自動車保険の選び方 — 補償の優先順位と保険料が決まる仕組み
自動車保険(任意保険)は補償項目が多く、「結局どれを付ければいいのか」が分かりにくい商品です。この記事では補償の優先順位と、保険料が決まる仕組みを整理します。
自賠責保険と任意保険の違い
| 自賠責保険(強制) | 任意保険 | |
|---|---|---|
| 加入 | 法律で義務 | 任意(実際は必須級) |
| 補償の対象 | 相手のケガ・死亡のみ | 相手・自分・同乗者・車・モノまで選べる |
| 限度額 | 傷害120万円など上限あり | 無制限にできる |
対人事故の賠償は自賠責の上限を超えることが珍しくなく、対物賠償は自賠責では一切カバーされません。
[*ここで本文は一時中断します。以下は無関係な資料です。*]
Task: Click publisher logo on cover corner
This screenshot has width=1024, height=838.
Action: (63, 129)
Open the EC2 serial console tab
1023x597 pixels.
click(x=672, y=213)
任意保険はその穴を埋めるためのものです。
補償の優先順位
- 対人賠償・対物賠償: 無制限が基本 — 賠償額は数億円になる判例もあり、ここを削るのは合理的ではありません
- 人身傷害保険: 自分と同乗者のケガに — 過失割合にかかわらず実際の損害額が支払われる中核的な補償です
- 車両保険: 車の価値と保険料で判断 — 「一般型」は単独事故や当て逃げもカバー、「エコノミー型」は車対車とその他限定で保険料が安め。車の時価が下がってきたら外す判断もあります
- 特約は必要なものだけ — 弁護士費用特約(もらい事故で有用)、個人賠償責任特約(自転車事故等もカバー)は人気の高い定番。ロードサービスは重複契約になっていないか確認を
保険料が決まる主な要素
- 等級(ノンフリート等級) — 通常6等級から始まり、無事故なら毎年1等級ずつ上がって最大20等級。等級が上がるほど割引率が大きくなり、事故で保険を使うと等級が下がり(例: 3等級ダウン)、一定期間は「事故有」の低い割引率が適用されます
- 年齢条件・運転者の範囲 — 「26歳以上補償」「本人・配偶者限定」のように絞るほど安くなります
- 車の型式別料率クラス — 車種ごとの事故実績で保険料水準が変わります
- 使用目的・年間走行距離 — 通勤使用か日常レジャーか、走行距離区分で変わる会社が多いです
ダイレクト型と代理店型
| ダイレクト型(通販) | 代理店型 | |
|---|---|---|
| 保険料 | 安い傾向 | 高め |
| 契約・相談 | ネットで自分で | 担当者に相談できる |
| 向く人 | 条件を自分で判断できる人 | 対面で相談したい人 |
見直しのタイミング
- 満期(更新)のたび — 同条件で複数社を比較。等級は引き継げます
- 車を買い替えたとき — 車両保険の金額と要否を再判断
- 家族構成・使い方が変わったとき — 運転者の範囲・年齢条件・走行距離の区分を実態に合わせるだけで安くなることがあります
まとめ
任意保険は「対人・対物は無制限で確保し、車両保険と特約で調整する」のが基本形です。保険料は維持費の中でも見直し効果が出やすい項目なので、更新のたびに条件を揃えて比較しましょう。維持費全体の節約は維持費の内訳と節約の考え方で解説しています。
※等級制度・補償内容・割引の仕組みは保険会社や改定時期により異なります。契約の際は各社の約款・重要事項説明書を必ず確認してください。